Data for the task:
____________________
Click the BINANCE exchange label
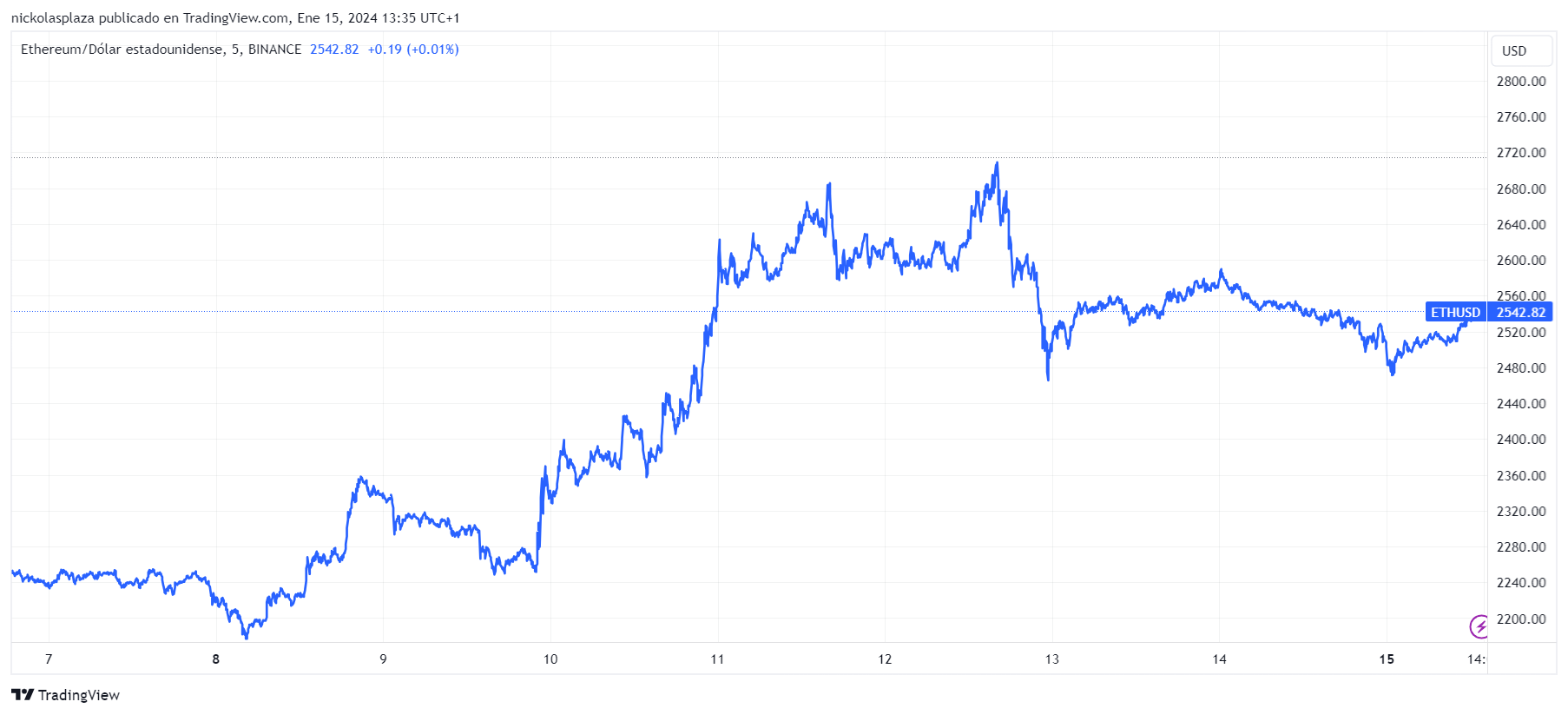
____________________
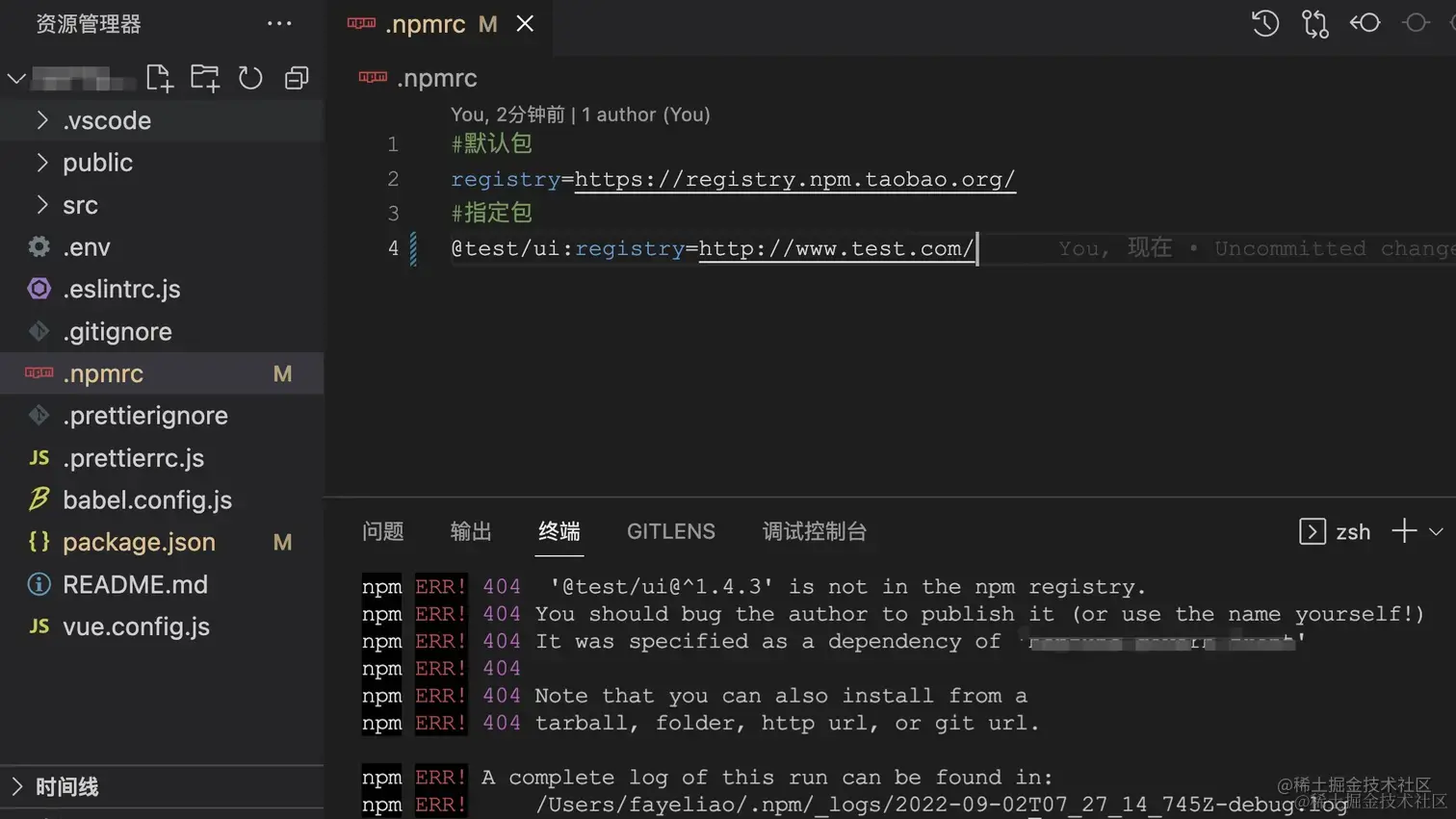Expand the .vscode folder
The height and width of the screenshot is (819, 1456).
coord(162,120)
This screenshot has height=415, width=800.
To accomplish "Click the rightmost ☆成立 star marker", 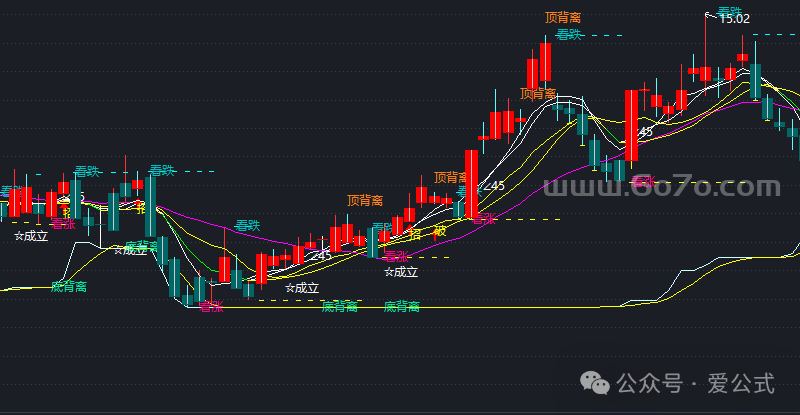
____________________
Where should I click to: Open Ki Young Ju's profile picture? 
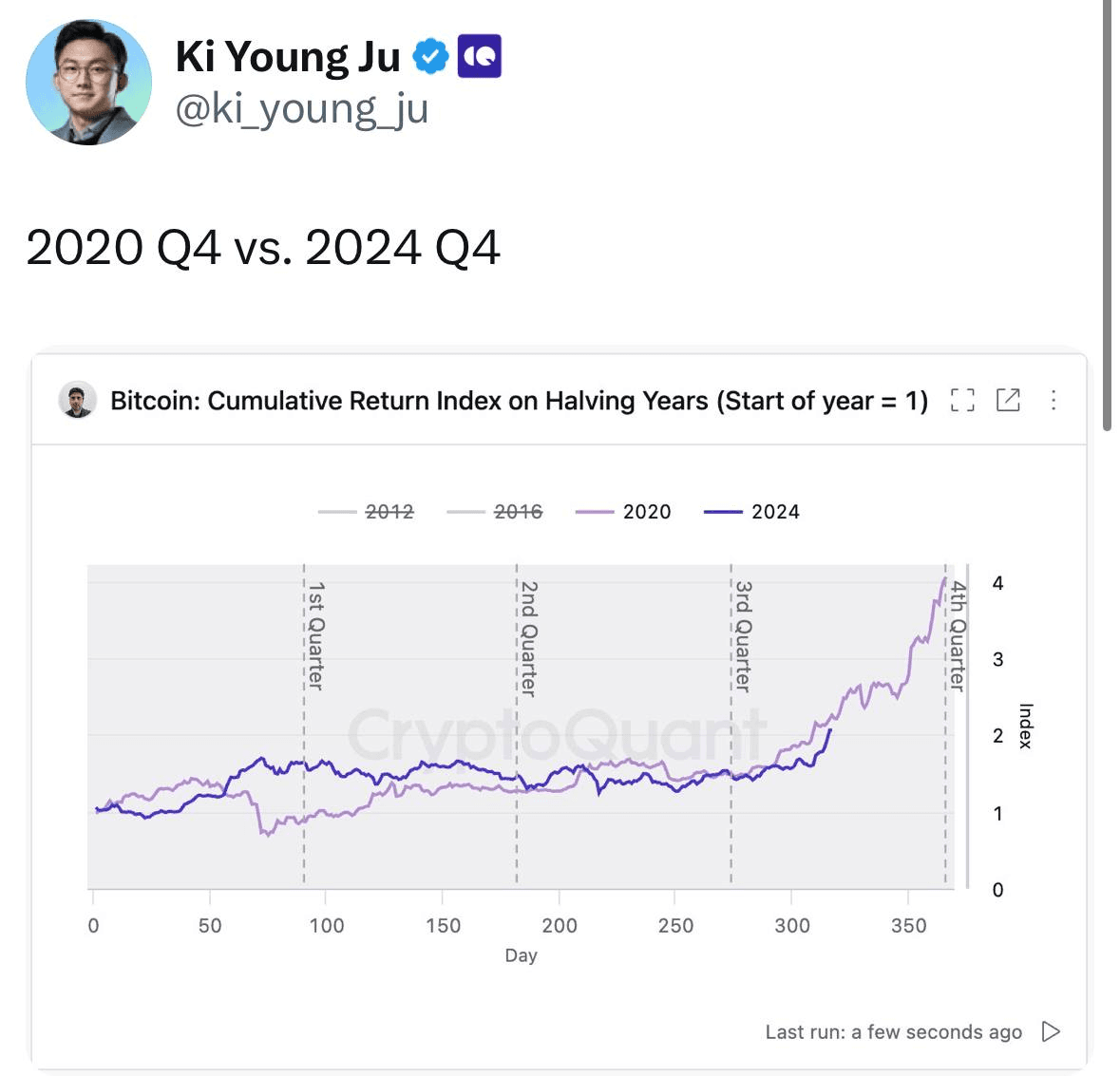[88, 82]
____________________
What the task requires: Word for word, write out the lines above running from the one with "This screenshot has height=415, width=800." up to and including the one with "the rightmost ☆成立". Drop any picture.

Completed exercise:
This screenshot has height=415, width=800.
To accomplish "Click the rightmost ☆成立 star marker", 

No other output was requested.